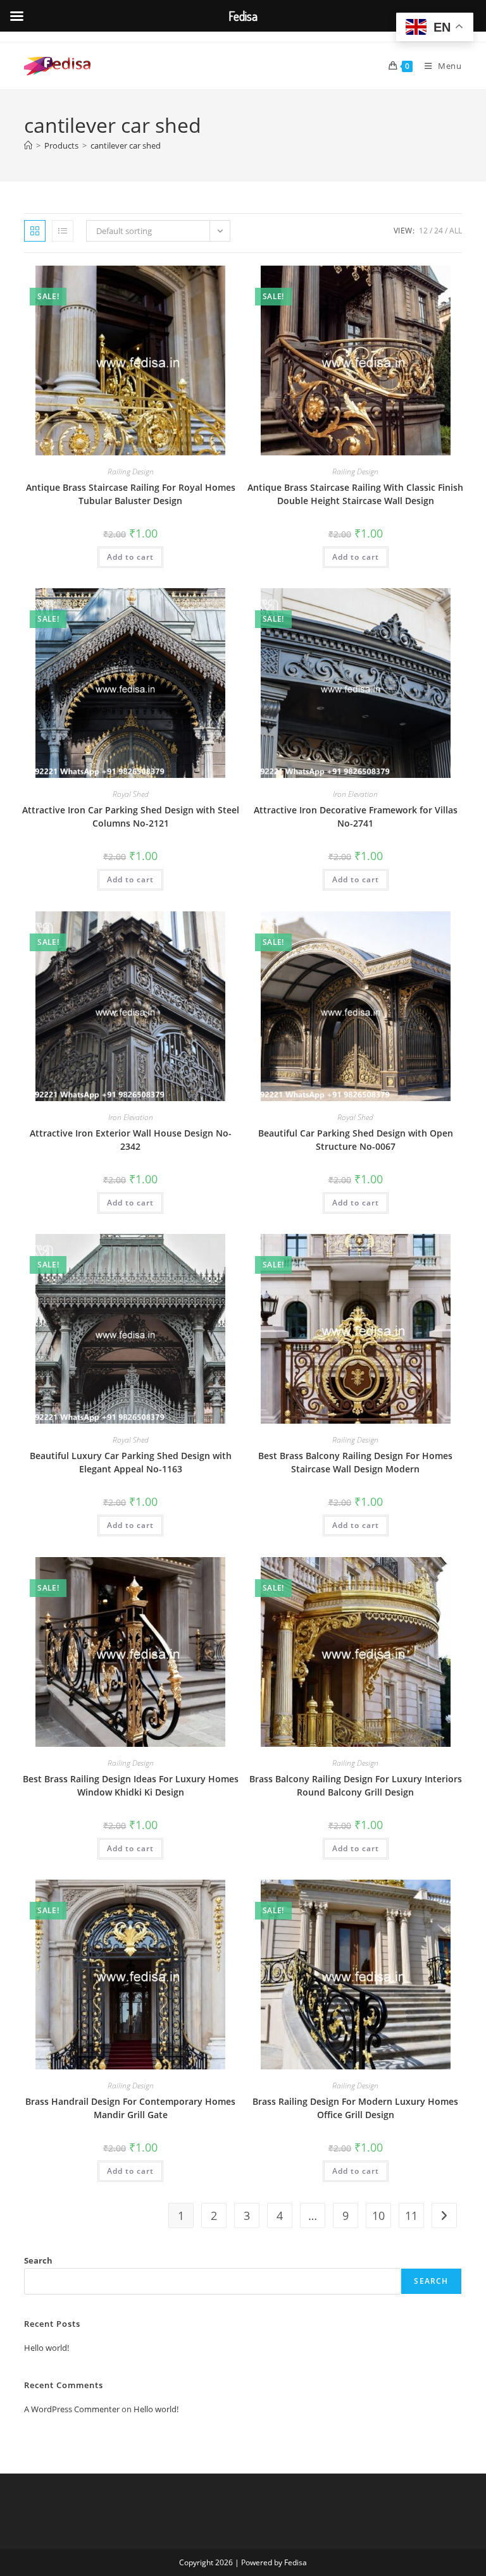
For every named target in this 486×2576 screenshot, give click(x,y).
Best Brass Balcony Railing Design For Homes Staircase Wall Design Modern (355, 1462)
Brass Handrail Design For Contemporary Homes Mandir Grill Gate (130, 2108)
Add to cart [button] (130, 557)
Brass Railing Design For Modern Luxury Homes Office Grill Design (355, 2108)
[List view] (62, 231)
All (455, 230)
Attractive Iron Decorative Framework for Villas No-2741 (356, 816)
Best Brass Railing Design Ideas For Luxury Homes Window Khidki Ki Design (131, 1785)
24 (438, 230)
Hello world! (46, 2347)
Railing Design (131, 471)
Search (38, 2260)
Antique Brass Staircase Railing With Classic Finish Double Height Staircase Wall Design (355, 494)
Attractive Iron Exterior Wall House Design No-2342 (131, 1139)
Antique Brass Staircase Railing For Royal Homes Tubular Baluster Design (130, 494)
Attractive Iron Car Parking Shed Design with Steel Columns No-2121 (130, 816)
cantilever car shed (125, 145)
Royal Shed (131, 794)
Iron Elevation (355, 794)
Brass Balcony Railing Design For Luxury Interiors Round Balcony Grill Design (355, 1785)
---*---
WORK ORDER: The required output is each line from the one with "Attractive Iron Car" through the end of the material above, repeated exactly with both ends included.

ANSWER TO THIS PROBLEM:
Attractive Iron Car Parking Shed Design with Steel Columns No-2121 (130, 816)
cantilever car shed (125, 145)
Royal Shed (131, 794)
Iron Elevation (355, 794)
Brass Balcony Railing Design For Luxury Interiors Round Balcony Grill Design (355, 1785)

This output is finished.